### Task directions
Place the lines into a JSON list of strings, one string per line with blank lines omitted, beginning at the line that contains "Identify the location" and ending after the final line. Leave the pictures out of the answer.
Supplied information: Begin
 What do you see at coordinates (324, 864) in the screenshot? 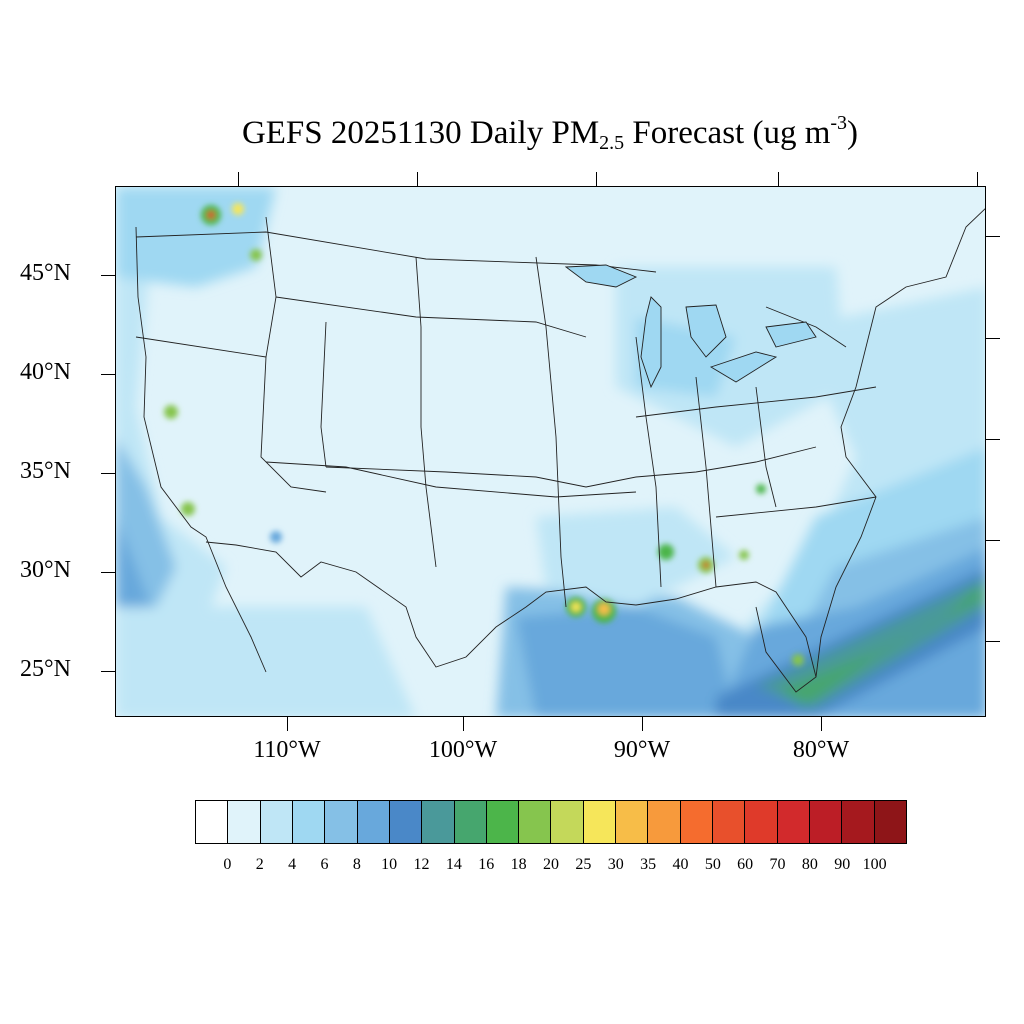
I see `colorbar-label: 6` at bounding box center [324, 864].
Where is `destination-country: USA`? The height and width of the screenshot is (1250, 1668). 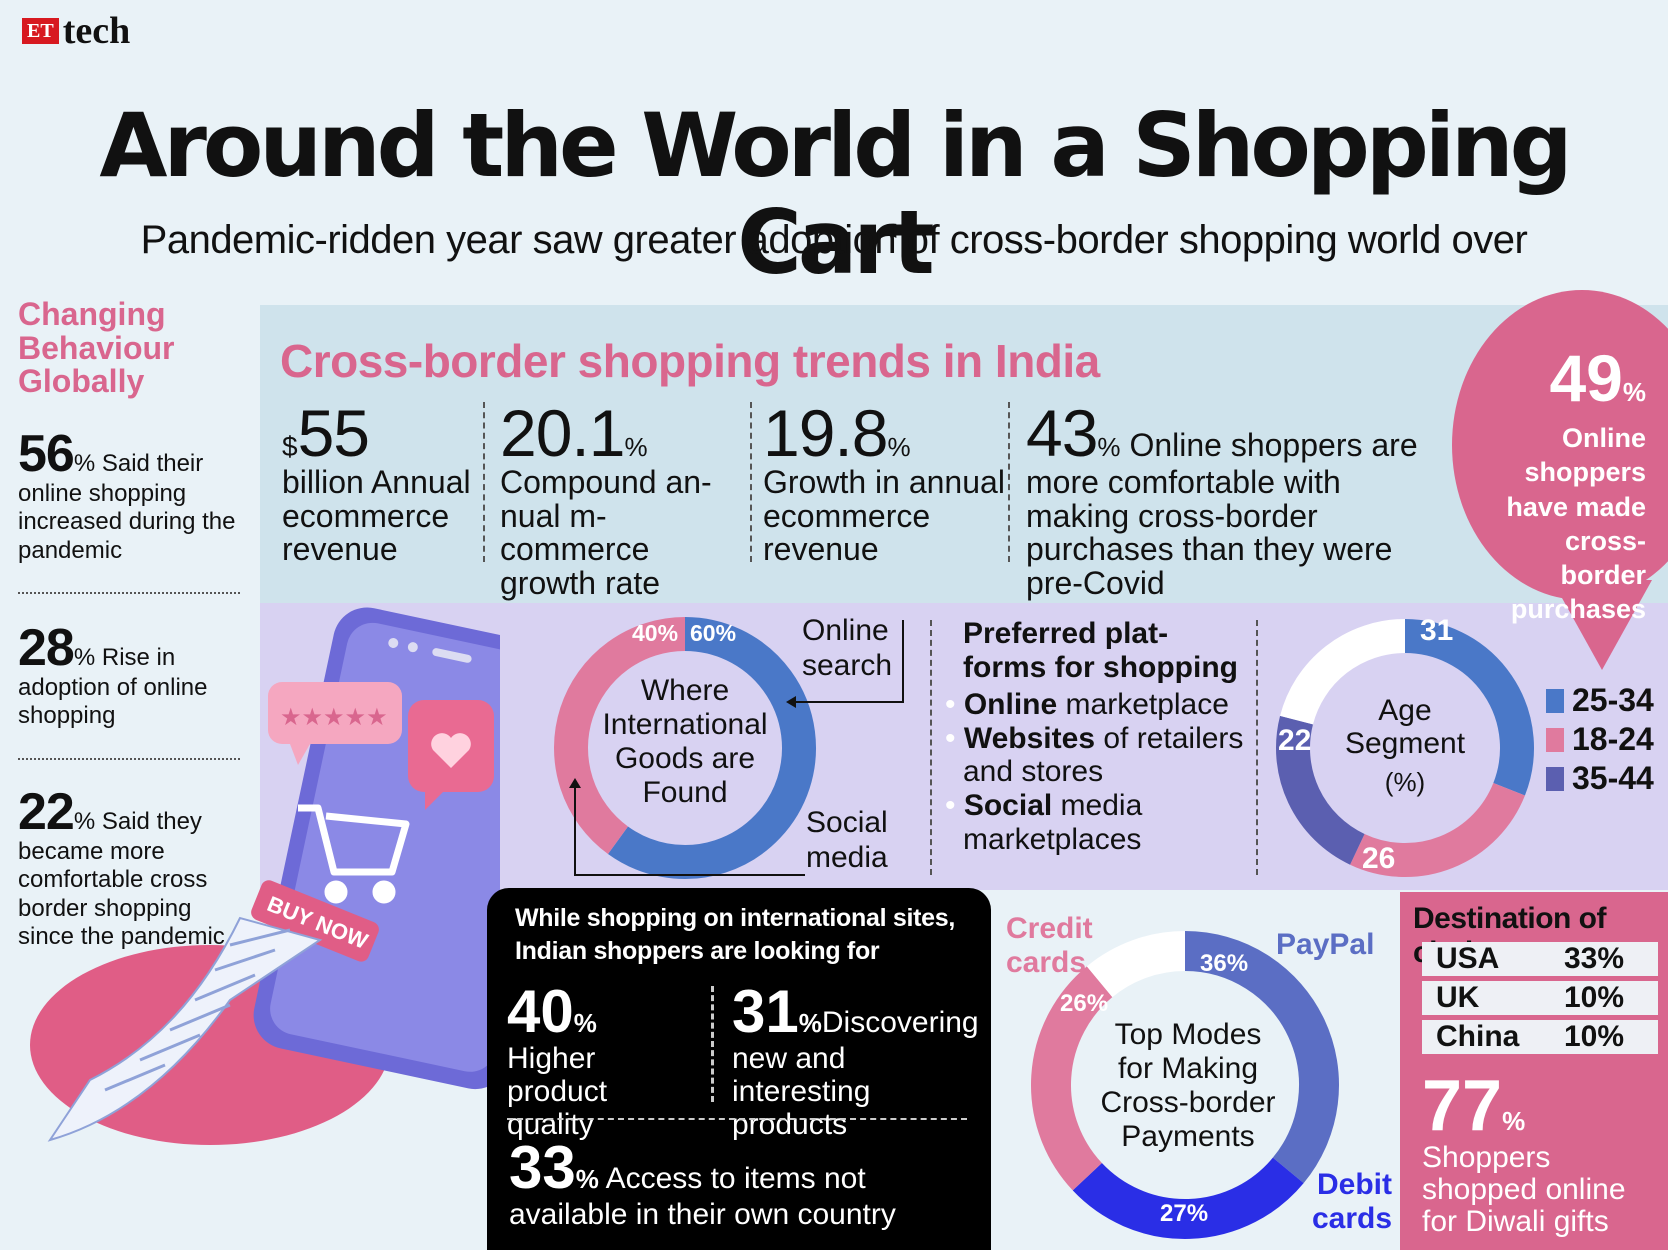 destination-country: USA is located at coordinates (1468, 958).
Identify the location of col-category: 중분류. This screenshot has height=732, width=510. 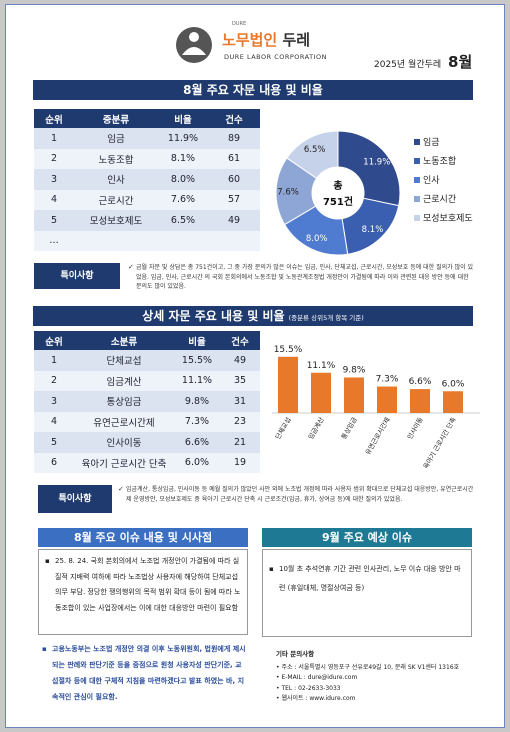
(116, 118).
Supplied information: End
### Result for this task
[
  "Identify the location of col-category: 중분류. This screenshot has height=732, width=510. ",
  "(116, 118)."
]